Goals and background: Fibrosing colonopathy causing severe thickening of the colon wall was recently described in cystic fibrosis (CF). Since it has been suspected that subclinical colon-wall thickening is a common feature in CF patients, bowel-wall thickness was measured in a series of patients and compared with controls. Additionally, possible clinical factors influencing wall thickness were investigated.
Study: In 83 CF patients and 31 controls transabdominal ultrasound was performed in the terminal ileum, cecum, ascending and descending colon. The relation of the measured wall thickness to age, sex, pancreatic enzyme intake, and intestinal diseases was analyzed.
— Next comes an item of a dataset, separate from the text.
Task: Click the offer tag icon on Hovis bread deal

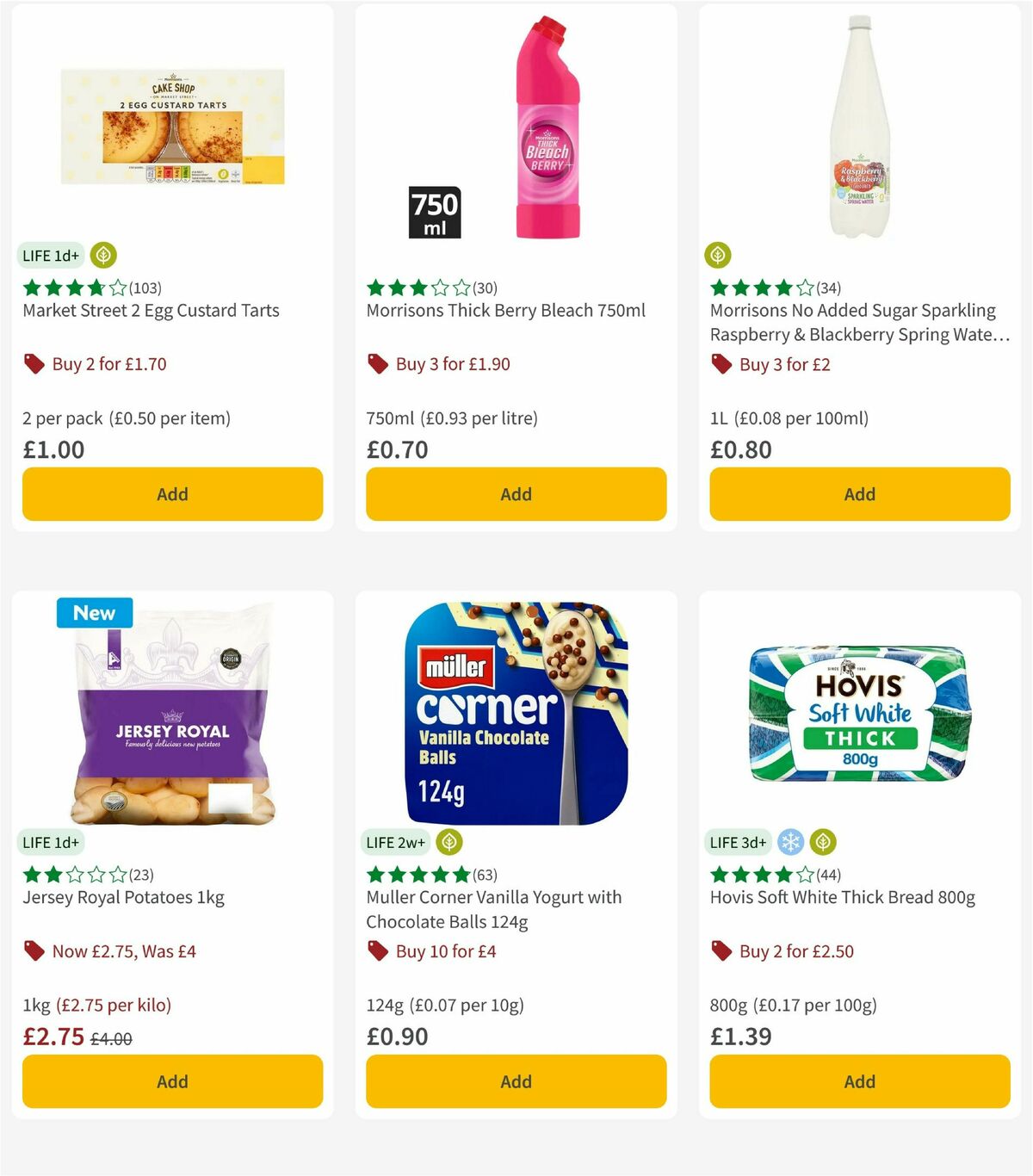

Results: In controls, mean wall thickness depending on gut region was 1.1 to 1.3 mm (SD 0.19-0.23). In CF patients, no evidence of severe thickening or stricture was found, but wall thickness was significantly higher than in controls in all measured regions (1.5-1.6 mm; SD 0.31-0.41). Patients with meconium ileus and distal intestinal obstruction syndrome had significantly increased thickness of the terminal ileum compared with patients without these complications. Neither the intake of high-strength enzymes nor enzyme dosage, age or sex were associated with wall thickness.
Conclusions: We found no evidence that a subclinical stage of fibrosing colonopathy is prevalent among the CF patients. Slightly thickened gut walls in CF can be interpreted as an expression of glandular dysfunction in the CF intestine.